# [GIVEN INSTRUCTION]
Give each of these rows as a line in a Markdown table with two columns, "No." for the number and "Text" for the line. Skip blank lines and omit the pictures.

# [EXTRACTED RECORDS]

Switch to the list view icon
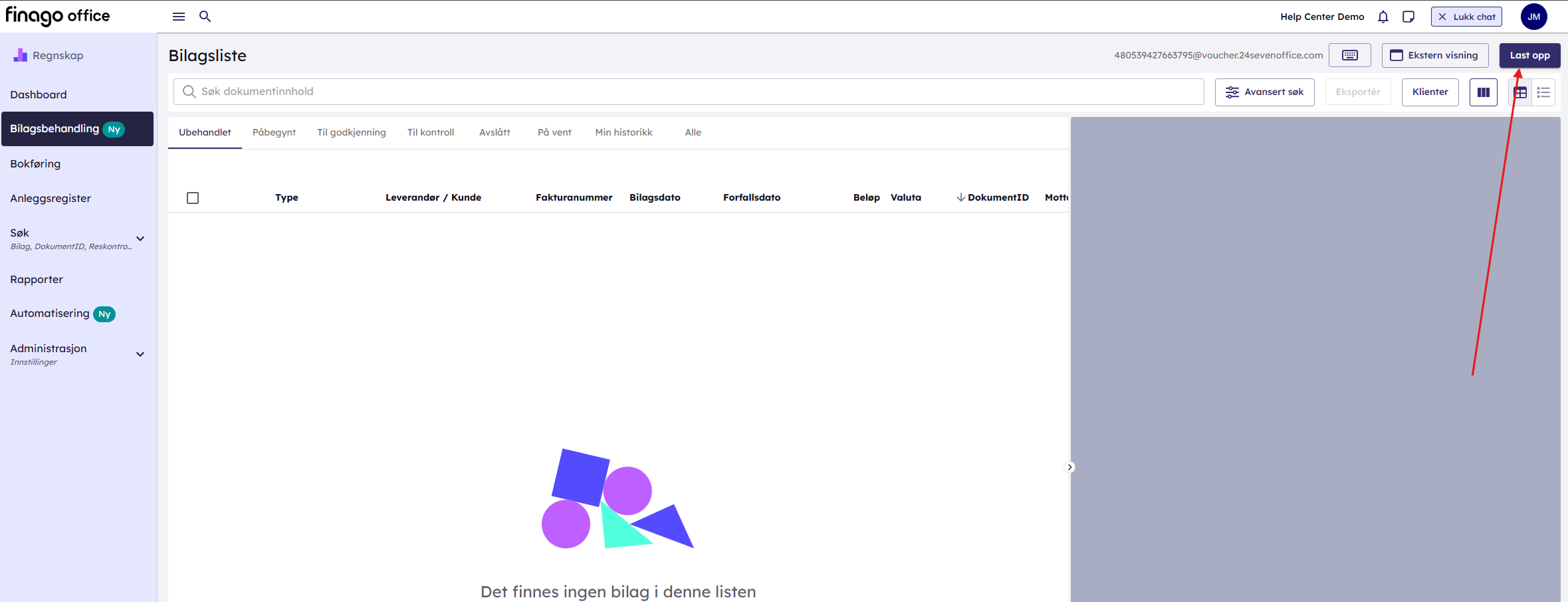 click(x=1543, y=92)
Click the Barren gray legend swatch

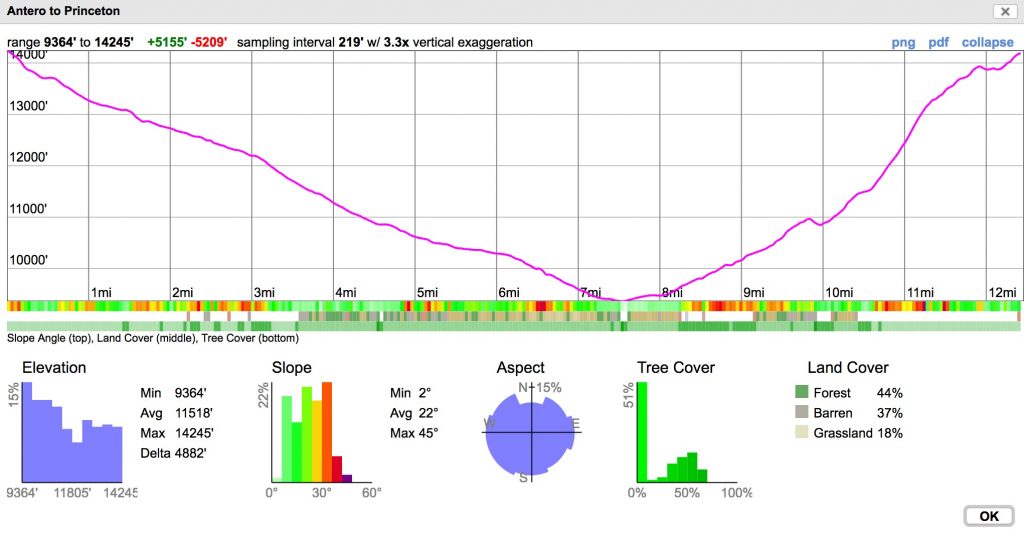(x=801, y=413)
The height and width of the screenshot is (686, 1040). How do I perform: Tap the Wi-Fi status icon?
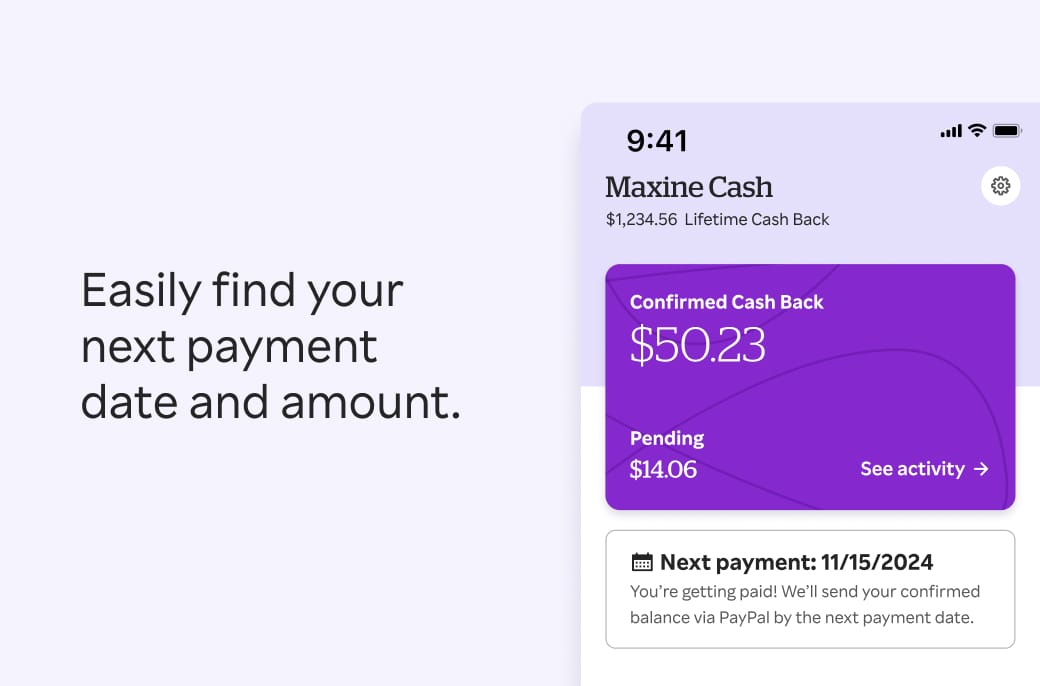click(x=977, y=131)
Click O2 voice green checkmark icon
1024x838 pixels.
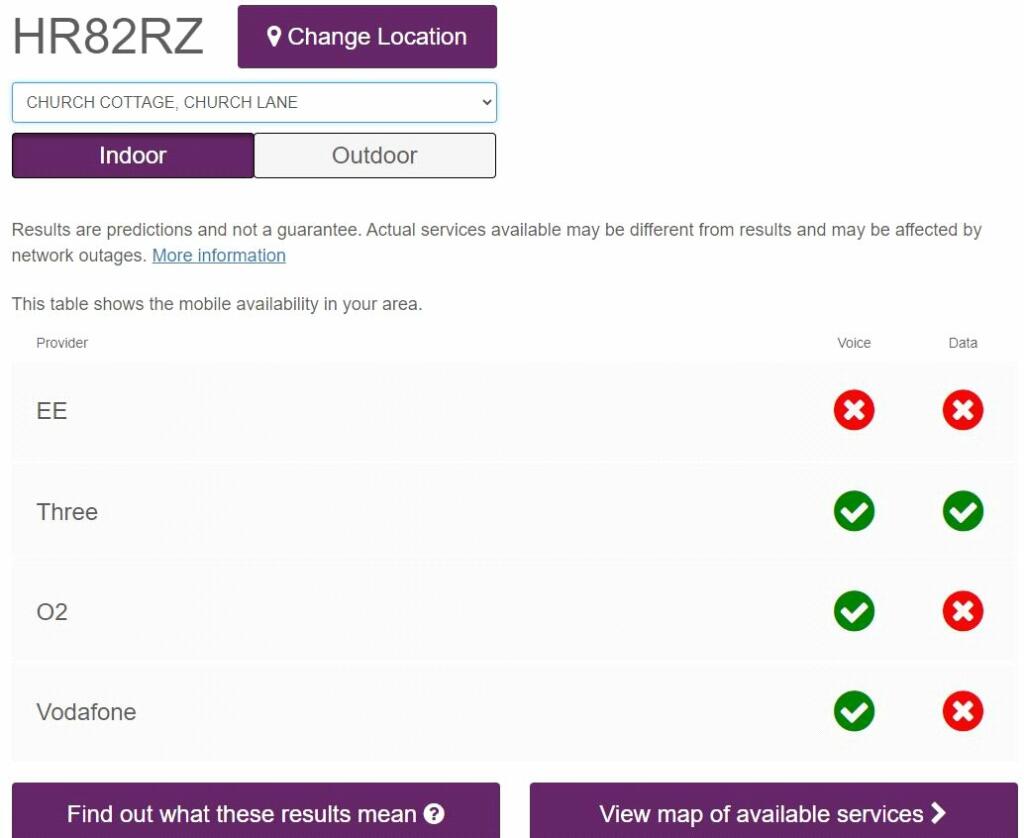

# [SOLUTION TO THE PROBLEM]
| No. | Text |
|---|---|
| 1 | Switch to the list view icon |
| 2 |  click(x=1543, y=92) |
| 3 | Click the Barren gray legend swatch |
| 4 | (x=801, y=413) |
| 5 | The height and width of the screenshot is (686, 1040). How do I perform: Tap the Wi-Fi status icon? |
| 6 | click(x=977, y=131) |
| 7 | Click O2 voice green checkmark icon |
| 8 | 1024x838 pixels. |